- **Activity**
Which lines run from the one containing "Task: Copy the Enrollment Key value" to the end of the records? Write them out exactly, both ends included, and nothing else.

..........

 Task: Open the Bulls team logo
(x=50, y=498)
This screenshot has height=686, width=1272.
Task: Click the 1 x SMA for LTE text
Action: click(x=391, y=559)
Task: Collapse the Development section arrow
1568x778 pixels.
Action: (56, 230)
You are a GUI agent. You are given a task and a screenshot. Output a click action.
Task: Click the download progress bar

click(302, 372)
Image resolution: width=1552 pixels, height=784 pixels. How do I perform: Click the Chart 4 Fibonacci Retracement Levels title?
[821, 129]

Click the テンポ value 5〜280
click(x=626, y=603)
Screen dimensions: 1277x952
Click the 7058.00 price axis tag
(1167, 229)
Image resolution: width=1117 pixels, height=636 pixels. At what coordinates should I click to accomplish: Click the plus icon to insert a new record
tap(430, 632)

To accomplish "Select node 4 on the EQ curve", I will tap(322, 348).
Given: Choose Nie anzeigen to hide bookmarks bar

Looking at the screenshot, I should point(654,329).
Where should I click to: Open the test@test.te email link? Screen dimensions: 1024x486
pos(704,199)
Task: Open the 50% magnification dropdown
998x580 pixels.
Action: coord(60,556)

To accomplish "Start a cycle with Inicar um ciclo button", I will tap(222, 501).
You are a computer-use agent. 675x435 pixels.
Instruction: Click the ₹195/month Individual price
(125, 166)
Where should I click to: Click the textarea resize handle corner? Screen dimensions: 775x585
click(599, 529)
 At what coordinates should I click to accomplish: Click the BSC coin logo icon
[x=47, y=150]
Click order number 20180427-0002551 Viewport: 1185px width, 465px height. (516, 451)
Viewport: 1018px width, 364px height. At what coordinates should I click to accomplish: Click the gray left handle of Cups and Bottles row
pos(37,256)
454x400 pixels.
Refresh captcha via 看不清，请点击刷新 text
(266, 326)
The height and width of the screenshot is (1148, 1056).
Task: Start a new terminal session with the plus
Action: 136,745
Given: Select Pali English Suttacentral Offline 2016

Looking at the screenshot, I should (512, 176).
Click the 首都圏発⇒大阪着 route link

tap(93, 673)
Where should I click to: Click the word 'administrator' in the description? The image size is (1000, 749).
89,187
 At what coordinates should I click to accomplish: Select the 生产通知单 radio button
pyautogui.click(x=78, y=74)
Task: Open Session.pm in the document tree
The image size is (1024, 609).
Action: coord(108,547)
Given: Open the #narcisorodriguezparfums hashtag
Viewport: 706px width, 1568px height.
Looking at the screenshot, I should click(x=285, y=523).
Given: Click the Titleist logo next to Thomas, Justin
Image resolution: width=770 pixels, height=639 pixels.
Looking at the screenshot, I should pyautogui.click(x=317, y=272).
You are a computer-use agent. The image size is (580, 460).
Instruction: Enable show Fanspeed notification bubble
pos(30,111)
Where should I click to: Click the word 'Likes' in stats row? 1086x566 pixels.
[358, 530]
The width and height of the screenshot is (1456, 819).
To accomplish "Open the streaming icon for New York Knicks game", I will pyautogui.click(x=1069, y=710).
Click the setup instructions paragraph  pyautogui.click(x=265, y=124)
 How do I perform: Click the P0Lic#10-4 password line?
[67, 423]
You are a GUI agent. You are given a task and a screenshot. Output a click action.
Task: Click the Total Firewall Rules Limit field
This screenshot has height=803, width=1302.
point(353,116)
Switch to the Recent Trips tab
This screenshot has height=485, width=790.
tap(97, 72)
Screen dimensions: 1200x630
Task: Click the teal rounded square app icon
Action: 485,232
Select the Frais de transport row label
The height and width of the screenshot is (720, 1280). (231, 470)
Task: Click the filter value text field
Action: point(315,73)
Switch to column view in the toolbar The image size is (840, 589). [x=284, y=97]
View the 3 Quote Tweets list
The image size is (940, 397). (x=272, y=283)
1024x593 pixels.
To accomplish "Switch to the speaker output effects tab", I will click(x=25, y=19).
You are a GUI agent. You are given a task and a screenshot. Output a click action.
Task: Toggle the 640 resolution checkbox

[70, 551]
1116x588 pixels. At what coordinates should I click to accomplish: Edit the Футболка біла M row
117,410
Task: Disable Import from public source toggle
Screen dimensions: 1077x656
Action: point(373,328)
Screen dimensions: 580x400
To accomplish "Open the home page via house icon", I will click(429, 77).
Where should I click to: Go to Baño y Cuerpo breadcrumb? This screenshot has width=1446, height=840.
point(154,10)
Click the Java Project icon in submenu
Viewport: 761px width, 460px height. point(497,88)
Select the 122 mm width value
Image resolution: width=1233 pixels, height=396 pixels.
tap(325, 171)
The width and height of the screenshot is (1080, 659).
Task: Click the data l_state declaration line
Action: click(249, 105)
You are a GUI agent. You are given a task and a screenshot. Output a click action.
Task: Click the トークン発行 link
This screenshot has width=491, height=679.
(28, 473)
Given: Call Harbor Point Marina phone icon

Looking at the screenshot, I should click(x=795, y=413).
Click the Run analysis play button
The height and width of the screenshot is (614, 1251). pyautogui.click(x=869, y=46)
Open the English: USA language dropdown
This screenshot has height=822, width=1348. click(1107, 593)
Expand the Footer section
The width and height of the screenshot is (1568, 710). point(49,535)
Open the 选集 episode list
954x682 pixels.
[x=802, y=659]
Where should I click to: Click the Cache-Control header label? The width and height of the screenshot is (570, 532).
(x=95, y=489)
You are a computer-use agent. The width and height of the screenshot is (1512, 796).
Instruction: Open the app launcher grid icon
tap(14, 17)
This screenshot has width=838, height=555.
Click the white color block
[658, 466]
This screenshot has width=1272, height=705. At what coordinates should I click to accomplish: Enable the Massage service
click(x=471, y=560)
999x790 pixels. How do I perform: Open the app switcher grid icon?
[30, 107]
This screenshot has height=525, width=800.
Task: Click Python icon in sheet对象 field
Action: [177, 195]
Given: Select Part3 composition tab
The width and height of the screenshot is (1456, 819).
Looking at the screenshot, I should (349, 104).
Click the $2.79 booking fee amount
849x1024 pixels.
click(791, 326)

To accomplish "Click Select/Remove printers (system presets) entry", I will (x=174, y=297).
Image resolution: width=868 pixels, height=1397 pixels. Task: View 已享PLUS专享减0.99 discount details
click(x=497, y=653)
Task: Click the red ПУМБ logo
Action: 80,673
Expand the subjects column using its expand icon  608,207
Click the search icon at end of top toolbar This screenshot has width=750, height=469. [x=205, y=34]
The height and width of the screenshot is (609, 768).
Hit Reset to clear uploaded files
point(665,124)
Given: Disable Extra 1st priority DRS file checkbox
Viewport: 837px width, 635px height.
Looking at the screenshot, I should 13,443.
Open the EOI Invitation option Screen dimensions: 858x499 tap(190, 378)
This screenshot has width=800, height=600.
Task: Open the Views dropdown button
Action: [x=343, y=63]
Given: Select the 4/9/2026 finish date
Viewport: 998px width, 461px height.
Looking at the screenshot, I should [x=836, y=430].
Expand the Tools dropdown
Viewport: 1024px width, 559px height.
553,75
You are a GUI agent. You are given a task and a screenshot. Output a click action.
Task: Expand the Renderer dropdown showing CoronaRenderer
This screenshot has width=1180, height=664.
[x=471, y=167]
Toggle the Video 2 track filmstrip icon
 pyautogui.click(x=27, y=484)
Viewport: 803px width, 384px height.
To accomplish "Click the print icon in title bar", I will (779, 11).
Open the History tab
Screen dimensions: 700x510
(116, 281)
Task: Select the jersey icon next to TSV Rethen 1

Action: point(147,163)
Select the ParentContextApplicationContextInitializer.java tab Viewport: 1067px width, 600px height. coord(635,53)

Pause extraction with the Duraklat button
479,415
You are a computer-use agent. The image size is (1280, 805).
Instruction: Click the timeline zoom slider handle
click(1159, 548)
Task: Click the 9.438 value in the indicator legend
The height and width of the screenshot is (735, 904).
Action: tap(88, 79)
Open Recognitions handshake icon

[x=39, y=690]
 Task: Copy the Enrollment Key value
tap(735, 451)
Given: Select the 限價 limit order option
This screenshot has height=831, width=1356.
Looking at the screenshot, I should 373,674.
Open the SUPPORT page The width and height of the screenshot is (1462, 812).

..........

- **Result of the exercise**
 Task: Copy the Enrollment Key value
tap(735, 451)
Given: Select the 限價 limit order option
This screenshot has height=831, width=1356.
Looking at the screenshot, I should 373,674.
Open the SUPPORT page The width and height of the screenshot is (1462, 812).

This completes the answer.